When asked about the allegations surrounding Prince Andrew and his association with the late U.S. pedophile Jeffrey Epstein, Mr. Corbyn said the monarchy “should not be above the law.” Mr. Johnson appeared to offer some support for Andrew by saying that the Royal family was “beyond reproach.”

Neither leader appeared to leave much of an impression on members of the studio audience or viewers. And a snap poll by YouGov found 51 per cent of those surveyed thought Mr. Johnson won, while 49 per cent picked Mr. Corbyn as the winner.

“It didn’t help me make up my mind,” said Beverly Davis, who lives in Wales and was among a handful of audience members who asked the leaders a question. She wanted to know about their spending commitments and she felt neither gave a straight answer. Mr. Johnson “just bumbled over Brexit all the time,” she said, while adding that Mr. Corbyn “needed to be a bit more passionate.” Ms. Davis supported leaving the EU in the 2016 referendum, but she now believes the issue should be put to another referendum. She has also traditionally voted Labour, but isn’t convinced by Mr. Corbyn and she’s leaning toward Plaid Cymru, a Welsh party that opposes Brexit.

Omar Chehab left the debate feeling disenchanted with Mr. Johnson. Dr. Chehab is a cardiologist in London, and during the debate he asked both leaders about the state of the country’s National Health Service. He said Mr. Johnson just went to his rehearsed lines and offered no clear strategy. He was also turned off by Mr. Johnson’s constant return to Brexit. “You do it one, two, three times, when you keep doing it I think that’s going to hurt you and it turned off the audience,” he said. However, he also found Mr. Corbyn “a bit tame” and lacking conviction.

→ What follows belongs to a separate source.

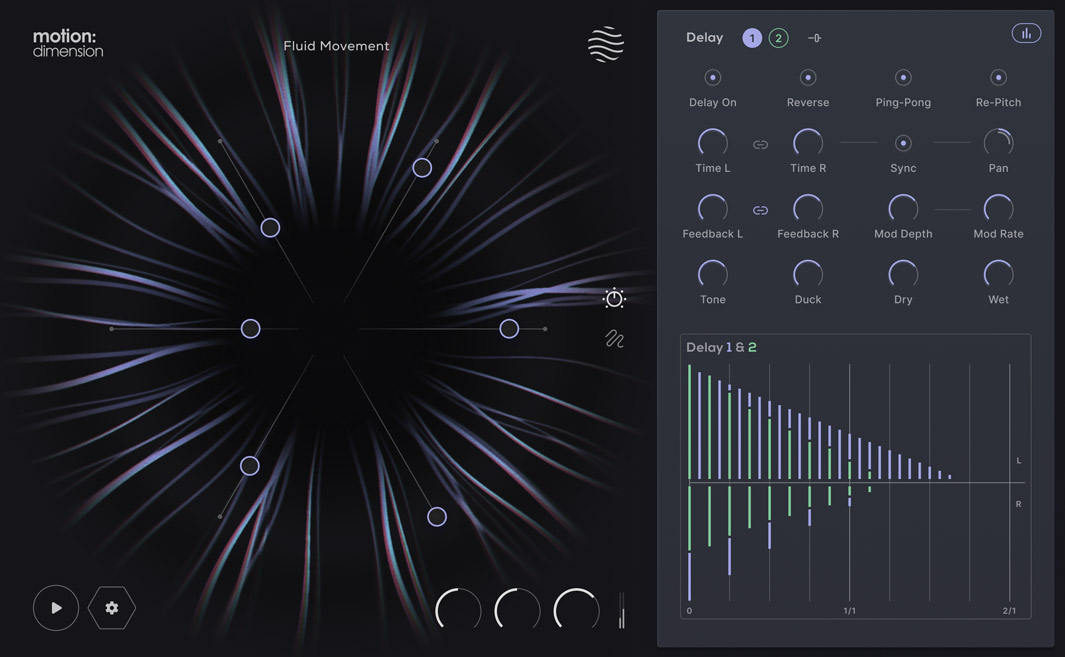Click the crossfader icon next to the Delay tabs

point(814,37)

Fahad Sayood, who also watched the debate in the studio, was disappointed by the exchanges. He too isn’t sure how to vote and the debate didn’t help make up his mind. “There’s so much to say and yet so little said.”

This was the first of three debates that will be held over the next couple of weeks. The others will include leaders of the Liberal Democrats, Brexit Party and Scottish National Party.